The Nonsurgical 3D Vectoring Lift is predicated upon the fact that the face and portions of the neck differ in their degree of mobility. The region directly in front and behind the ears is a fixed, denser, relatively immobile area, in contrast to the mid-cheek region (hence the greater tendency of this region to sag with the passage of time). These anatomical differences are exploited in the Nonsurgical 3D Vectoring Lift by making the fixed areas serve as anchoring points for the mobile tissues. In determining the positive vectors for the mid to lower face, the tissues that require lifting are identified by pulling the skin directly in front of the ears in a direction perpendicular to the area that requires correction. If the pulling results in lifting of the desired tissue, then the vector has been correctly identified and is then marked in accordance with 3D vectoring protocol. A similar approach is used in the region of the angle of the jaw or in back of the ear when dealing with neck laxity. So the idea of injection at the angle of the jawbone in this instance is right on the mark.
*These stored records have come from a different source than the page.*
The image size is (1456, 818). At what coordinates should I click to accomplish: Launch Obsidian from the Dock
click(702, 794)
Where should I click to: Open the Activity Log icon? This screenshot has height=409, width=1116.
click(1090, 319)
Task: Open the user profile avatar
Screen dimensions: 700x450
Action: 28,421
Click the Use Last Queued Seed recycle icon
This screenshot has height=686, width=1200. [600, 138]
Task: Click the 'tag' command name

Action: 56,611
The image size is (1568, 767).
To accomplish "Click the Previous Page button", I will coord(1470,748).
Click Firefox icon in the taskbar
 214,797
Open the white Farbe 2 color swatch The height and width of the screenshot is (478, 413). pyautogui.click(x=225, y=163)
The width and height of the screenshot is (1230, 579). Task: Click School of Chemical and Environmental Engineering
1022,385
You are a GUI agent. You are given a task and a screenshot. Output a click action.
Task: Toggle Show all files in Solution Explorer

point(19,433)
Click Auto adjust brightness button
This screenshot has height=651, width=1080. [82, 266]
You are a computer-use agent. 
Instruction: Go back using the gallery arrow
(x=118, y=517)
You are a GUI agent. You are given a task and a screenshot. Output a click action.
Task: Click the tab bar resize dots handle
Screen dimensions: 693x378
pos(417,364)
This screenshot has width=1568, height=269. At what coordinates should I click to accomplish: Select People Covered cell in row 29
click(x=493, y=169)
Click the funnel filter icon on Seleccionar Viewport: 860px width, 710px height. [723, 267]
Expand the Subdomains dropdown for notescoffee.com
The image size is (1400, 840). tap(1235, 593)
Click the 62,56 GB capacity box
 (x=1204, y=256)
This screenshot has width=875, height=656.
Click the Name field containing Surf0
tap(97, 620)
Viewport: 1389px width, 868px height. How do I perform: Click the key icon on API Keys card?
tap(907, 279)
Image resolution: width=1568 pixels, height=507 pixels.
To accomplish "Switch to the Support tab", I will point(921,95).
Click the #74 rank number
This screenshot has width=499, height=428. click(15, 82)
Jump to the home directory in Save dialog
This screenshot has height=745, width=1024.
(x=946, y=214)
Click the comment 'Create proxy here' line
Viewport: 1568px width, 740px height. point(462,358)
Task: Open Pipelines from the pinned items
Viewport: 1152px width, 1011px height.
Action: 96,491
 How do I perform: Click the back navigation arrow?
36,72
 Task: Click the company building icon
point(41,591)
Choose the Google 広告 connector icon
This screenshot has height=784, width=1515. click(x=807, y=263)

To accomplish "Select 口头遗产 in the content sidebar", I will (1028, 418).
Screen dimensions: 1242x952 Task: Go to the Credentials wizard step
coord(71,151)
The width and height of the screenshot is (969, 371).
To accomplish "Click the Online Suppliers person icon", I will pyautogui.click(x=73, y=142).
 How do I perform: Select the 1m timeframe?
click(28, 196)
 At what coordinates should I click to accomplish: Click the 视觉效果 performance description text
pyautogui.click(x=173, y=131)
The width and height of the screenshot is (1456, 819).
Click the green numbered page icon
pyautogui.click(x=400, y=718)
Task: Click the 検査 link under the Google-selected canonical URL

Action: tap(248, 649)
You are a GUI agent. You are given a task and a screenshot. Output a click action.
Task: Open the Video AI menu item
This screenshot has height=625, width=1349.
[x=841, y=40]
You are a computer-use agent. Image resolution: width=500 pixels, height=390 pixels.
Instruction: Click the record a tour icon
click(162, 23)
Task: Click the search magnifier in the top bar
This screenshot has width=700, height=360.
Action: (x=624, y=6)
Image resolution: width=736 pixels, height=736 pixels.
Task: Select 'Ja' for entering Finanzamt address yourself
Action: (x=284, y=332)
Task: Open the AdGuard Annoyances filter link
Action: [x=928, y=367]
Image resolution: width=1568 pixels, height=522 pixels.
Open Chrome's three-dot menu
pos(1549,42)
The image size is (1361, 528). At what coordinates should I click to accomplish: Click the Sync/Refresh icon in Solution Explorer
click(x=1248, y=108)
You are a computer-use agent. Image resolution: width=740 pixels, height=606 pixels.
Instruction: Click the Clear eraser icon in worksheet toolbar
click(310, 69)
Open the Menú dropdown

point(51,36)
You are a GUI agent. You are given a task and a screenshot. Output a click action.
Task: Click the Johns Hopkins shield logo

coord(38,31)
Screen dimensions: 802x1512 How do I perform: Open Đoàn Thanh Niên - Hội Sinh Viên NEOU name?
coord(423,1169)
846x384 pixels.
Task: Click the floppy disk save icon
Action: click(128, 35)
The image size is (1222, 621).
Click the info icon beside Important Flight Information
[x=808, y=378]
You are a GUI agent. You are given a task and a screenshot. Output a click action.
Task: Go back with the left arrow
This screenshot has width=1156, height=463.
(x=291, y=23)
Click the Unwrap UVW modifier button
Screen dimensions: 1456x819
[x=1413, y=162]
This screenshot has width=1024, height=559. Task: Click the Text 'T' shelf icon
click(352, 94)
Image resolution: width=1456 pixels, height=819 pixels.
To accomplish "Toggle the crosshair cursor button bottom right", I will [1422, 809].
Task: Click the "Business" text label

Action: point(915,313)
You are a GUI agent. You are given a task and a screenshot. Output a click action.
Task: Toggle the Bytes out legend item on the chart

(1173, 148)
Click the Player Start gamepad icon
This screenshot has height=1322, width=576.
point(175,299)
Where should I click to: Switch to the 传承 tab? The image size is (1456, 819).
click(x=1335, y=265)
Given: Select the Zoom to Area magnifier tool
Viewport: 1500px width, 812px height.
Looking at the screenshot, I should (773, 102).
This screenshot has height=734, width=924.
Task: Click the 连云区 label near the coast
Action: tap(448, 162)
Once the proper vectors are marked, the volumizing agents are injected in a series of radiating bands that serve as support struts to the skin and that impart the necessary 3D outward projection--the lift--that distinguishes and defines this nonsurgical approach. The high viscosity and elasticity of the volumizing fillers serves to hold and re-support the overlying tissue and restore more youthful contours.
Although volumizing fillers are reabsorbed over time, they do promote new, native collagen synthesis, which may continue to provide structure, firmness and improved skin quality while continuing to lift tissues. A typical Nonsurgical 3D Vectoring Lift of the face takes about fifteen minutes to perform. Bruising and swelling tend to be minimal, and most people can return to work or social activities immediately following treatment.